When you talk about Big Data, most people think about Hadoop, so let's start there. Obviously, integrating with Hadoop has been a big topic in the past year, with most of the focus on how you pull data from Hadoop and into existing analytics systems. I've written about it numerous times on this blog as data vendors announced Hadoop connectors and other ways to solve the integration problem on that end.
But I wondered about the issue of going into Hadoop - is that a problem when you're dealing with legacy systems, I asked Forrester analyst James Kobielus
. No, not really, he responded.
"Think of Hadoop as in the broadest sense, just another type of database for analytics, just like a data warehouse or an OLAP cube on a different level," Kobielus explained. "So how do you get data into these environments? You use data loading tools - ETL and data replication tools. There's plenty of tools out there in the industry at large."
In fact, he added, the major data warehousing companies already support bi-lateral connectors to move data into and out of Hadoop clusters.
But the federal government isn't just talking about Hadoop, he added. It's talking about all Big Data options.
"I expect the feds are going to use big data platforms of various sorts to do advanced analytics - complex content, structured data coming from various relational databases and unstructured content coming from other file systems and content management systems and possibly even external social media, like filtering social media," he said. "What I'm getting at is the feds it's clear that they're just putting money into big data for various project but they're not hinging that on any specific approach for doing big data.
"The bottom line is this is not so much that they have a Hadoop initiative, but clearly a lot of that $200 million will be invested in solutions that probably incorporate a lot of Hadoop, because that's the latest and greatest new approach for doing petabytes of data in real time and in real time coming from multifarious sources, structured to unstructured."
Randall Jackson, vice president for operational database company MarkLogic
, Public Sector, pointed out federal agencies will need to choose carefully to find the right solution for the particular Big Data problem they want to address.
"Integration is certainly a challenge for organizations which need to bring together and use structured and unstructured data," Jackson said. "There is a portfolio of powerful software tools, including Hadoop, available to solve Big Data challenges. It's imperative to choose the right set of tools to mitigate the amount of integration needed."

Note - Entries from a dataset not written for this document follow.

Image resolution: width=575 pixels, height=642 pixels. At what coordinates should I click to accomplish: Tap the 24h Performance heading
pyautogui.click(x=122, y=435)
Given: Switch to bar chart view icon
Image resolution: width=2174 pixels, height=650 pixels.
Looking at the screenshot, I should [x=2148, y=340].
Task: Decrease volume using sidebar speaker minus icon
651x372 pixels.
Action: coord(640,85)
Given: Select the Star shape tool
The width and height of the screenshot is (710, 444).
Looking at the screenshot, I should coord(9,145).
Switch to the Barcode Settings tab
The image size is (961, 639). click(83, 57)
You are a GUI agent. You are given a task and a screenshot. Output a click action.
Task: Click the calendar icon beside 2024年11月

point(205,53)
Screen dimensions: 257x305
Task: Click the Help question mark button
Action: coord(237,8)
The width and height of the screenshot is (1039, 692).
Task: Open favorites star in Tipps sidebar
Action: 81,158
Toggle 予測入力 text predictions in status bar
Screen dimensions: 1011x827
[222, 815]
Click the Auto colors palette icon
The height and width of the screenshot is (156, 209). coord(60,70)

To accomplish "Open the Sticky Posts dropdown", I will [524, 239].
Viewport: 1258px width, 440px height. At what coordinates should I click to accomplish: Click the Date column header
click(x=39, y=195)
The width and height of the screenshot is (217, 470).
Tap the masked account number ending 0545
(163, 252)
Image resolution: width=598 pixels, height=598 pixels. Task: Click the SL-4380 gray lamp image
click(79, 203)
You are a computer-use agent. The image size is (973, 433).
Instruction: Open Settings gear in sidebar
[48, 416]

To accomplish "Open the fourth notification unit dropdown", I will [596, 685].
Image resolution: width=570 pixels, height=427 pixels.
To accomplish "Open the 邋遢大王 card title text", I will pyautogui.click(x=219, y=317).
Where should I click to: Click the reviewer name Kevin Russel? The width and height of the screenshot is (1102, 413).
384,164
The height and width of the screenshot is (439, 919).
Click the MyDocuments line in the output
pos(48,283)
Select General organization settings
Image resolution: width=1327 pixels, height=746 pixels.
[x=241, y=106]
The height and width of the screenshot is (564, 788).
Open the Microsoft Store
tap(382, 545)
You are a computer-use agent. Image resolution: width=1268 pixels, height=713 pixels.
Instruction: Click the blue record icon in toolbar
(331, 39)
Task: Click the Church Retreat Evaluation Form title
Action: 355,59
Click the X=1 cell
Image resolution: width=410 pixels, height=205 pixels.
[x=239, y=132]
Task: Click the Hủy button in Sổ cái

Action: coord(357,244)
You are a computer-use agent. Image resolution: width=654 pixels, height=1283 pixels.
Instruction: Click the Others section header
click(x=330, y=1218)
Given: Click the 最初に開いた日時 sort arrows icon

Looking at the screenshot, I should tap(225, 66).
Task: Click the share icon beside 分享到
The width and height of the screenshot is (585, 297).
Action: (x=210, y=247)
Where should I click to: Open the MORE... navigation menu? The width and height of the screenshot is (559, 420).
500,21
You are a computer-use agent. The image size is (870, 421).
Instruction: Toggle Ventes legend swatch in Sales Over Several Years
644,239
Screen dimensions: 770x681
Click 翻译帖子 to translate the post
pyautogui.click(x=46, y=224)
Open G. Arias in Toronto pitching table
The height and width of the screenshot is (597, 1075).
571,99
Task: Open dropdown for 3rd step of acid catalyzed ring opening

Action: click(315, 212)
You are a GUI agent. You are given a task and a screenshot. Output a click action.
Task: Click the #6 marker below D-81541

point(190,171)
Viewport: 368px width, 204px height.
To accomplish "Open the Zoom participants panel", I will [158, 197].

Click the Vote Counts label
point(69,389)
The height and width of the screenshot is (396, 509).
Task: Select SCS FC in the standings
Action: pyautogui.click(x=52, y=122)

OK, so Big Data integration, on a tactical level may not be a major challenge.
Then again, technology is seldom the biggest problem on the road to integration. What's really tricky is integration on a strategic level.
If politics is, as political scientist Harold Dwight Lasswell
contended, "who gets what, when, and how," then data integration is, at its core, political. Integrating data requires a tunnel through organizational silos, convincing people to share, and establishing data governance that allows integration while still maintaining data's integrity.
President Obama's announcement sends a strong top-down mandate that it's time to break down the walls of data.
"Today's event highlights how cooperation and collaboration among agencies, researchers, the private sector, universities and others can overcome these challenges to unlock the true power of big data for a more effective government," Jackson said. "I think this could signify a tremendous step forward for technology and within the public sector."
The question is, can it overcome the gravity of its own bureaucracy to tackle the integration challenges it faces? In the years I've been covering integration, I've seen the federal IT system make huge strives that suggest it can, as long as it doesn't forget the integration challenges that come with data, both big and small.